> [İncelenecek metin]:
####
Türkiye’de Hukukun ve Bağımsız Yargının kökünün kazındığına dair bir somut kanıt daha…
Tayyip ve oğlu Bilal’in hesaba kitaba sığmaz vurgunlarından biri olan Konya’daki öğrenci yurdu vurgununa dair bir suç duyurusunda bulunmuştuk dün, tabiî Konya’da. Hatırlanacağı gibi Konya İl Özel İdaresinin bir milyon sekiz yüz bin lira harcayarak yaptırdığı; köy ve kasabalardan gelecek yoksul çocukları barındıracak öğrenci yurdu, 29 yıllığına hiçbir karşılık alınmaksızın Bilal’in başkanı olduğu TÜRGEV’e devredilmişti. Yani peşkeş çekilmişti.
İşin garibi Kredi ve Yurtlar Kurumu bu binanın 100 metre ilerisinde özel bir şahıs malı olan binayı, aylık 160 bin lira ödemek kaydıyla, kiralamış ve yurt olarak kullanıma sokmuştu.
Burada iki yönlü bir vurgun vardı: 1- Bilal’in yaptığı vurgun, 2- Yandaş özel şahıstan kiralanan fahiş fiyatlı yurtla ilgili vurgun. Yani hem Bilal vuruyor, aşırıyor kamu malını, hem de yandaş özel vatandaş. Tayyipgiller böyledir işte. Onların vurgunları da en hayâsızca olan türdendir.
Bu çifte vurguna ilişkin dün vurguncular hakkında suç duyurusunda bulunduk Konya Adliyesinde.
Vurguncular; Tayyip Erdoğan, oğlu Bilal idi ve suç ortakları ise Konya Valisi, Konya Özel İdaresi İl Genel Meclisi üyeleri ve Kredi Yurtlar Kurumu yöneticileri idi. (Suç duyurumuzun tam metni http://www.kurtuluspartisi.org/15-mansetler/586-hkp-genel-merkezi-tarafindan-turgev-yoneticileri-ve-gorevliler-hakkinda-suc-duyurusu.html linkinden okunabilir.)
Bugün konu etmek istediğimiz, Türkiye’nin içine düşürüldüğü şu içler acısı durumdur:
Konya’da yaşayan ve Konya Barosuna kayıtlı Yoldaşımız Orhan Özer, hazırladığı suç duyurusu dilekçesini Adliyeye götürür. Kapısını çaldığı ilk Cumhuriyet Savcısı dilekçeyi alamayacağını belirtir. İkincisi de aynı tutumu alır, kibarca. Arkadaşımız 1970’ten bu yana Konya’da mesleğini yaptığı için savcılarla şahsen de tanışmaktadır, işi gereği. Odasına girdiği üçüncü savcı Yoldaşımıza aynen şu iki cümleyi söyler: “Orhan Bey Başbakan hakkında suç duyurusunda bulunuyorsunuz. Bu sıkıntı yaratır.” Yani böylece her üç savcı da dilekçeyi kabulden kaçınır.
####
> [Veriler]:
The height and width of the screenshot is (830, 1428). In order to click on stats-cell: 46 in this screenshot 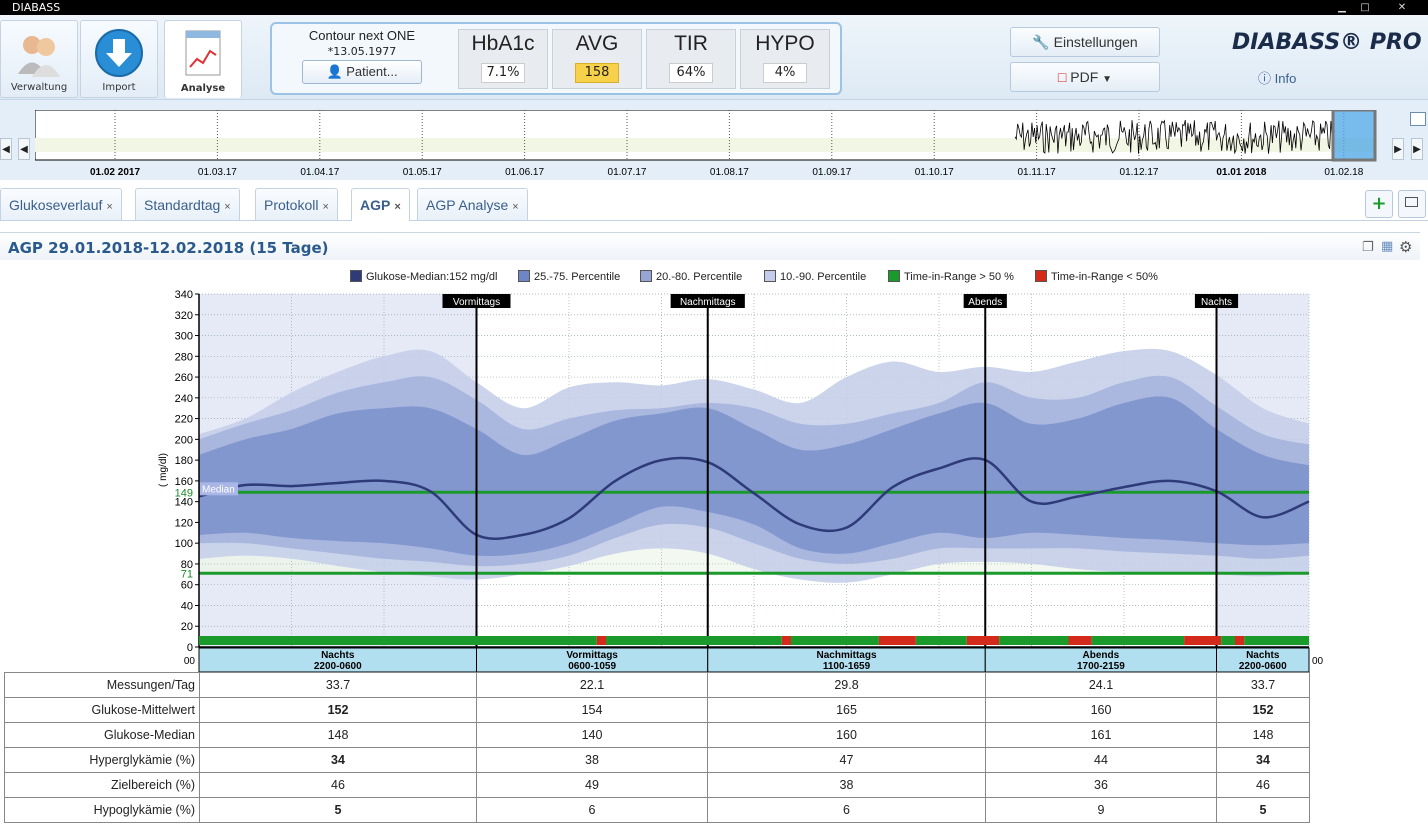, I will do `click(338, 785)`.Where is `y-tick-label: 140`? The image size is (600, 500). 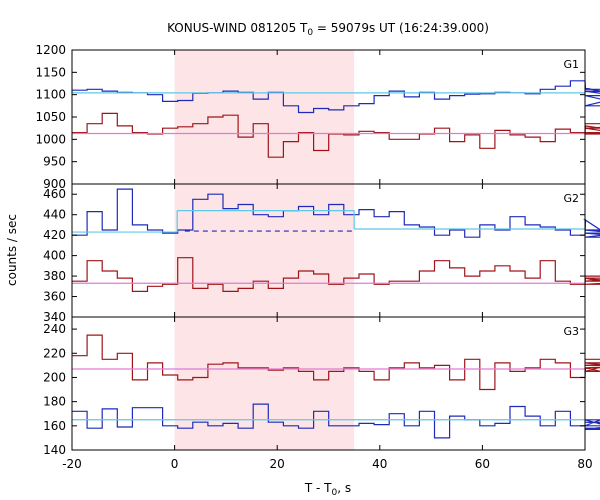 y-tick-label: 140 is located at coordinates (54, 450).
####
> [Alıştırma görevleri]:
(a) Yukarıdaki metne göre şu soruları cevaplayın:
(i) Kredi ve Yurtlar Kurumu, kiraladığı binaya ayda kaç lira ödüyor?
(ii) Öğrenci yurdu TÜRGEV'e kaç yıllığına devredilmiş?
(iii) Orhan Özer ne zamandan beri Konya'da mesleğini yapıyor?
(b) Metinde "Konya’da yaşayan ve Konya Barosuna kayıtlı" diye başlayan paragrafı, ana bilgileri koruyarak kısa bir madde listesine çevirin.
(c) Metinden "Burada iki yönlü" sözlerinden başlayıp "hayâsızca olan türdendir." sözlerine kadar olan kısmı, bu sözler de dahil, hiç değiştirmeden çıkarın.

> [Görevlere göre yanıtlar]:
(a)
(i) 160 bin lira.
(ii) 29 yıllığına.
(iii) 1970'ten bu yana.

(b)
- Konya Barosuna kayıtlı Orhan Özer, hazırladığı suç duyurusu dilekçesini Adliyeye götürür.
- İlk Cumhuriyet Savcısı dilekçeyi alamayacağını söyler. İkinci savcı da kibarca aynı tutumu alır.
- Özer, 1970'ten beri Konya'da mesleğini yaptığı için savcıları şahsen tanır.
- Üçüncü savcı, Başbakan hakkında suç duyurusunda bulunmanın sıkıntı yaratacağını söyler.
- Sonuçta üç savcı da dilekçeyi kabul etmez.

(c)
Burada iki yönlü bir vurgun vardı: 1- Bilal’in yaptığı vurgun, 2- Yandaş özel şahıstan kiralanan fahiş fiyatlı yurtla ilgili vurgun. Yani hem Bilal vuruyor, aşırıyor kamu malını, hem de yandaş özel vatandaş. Tayyipgiller böyledir işte. Onların vurgunları da en hayâsızca olan türdendir.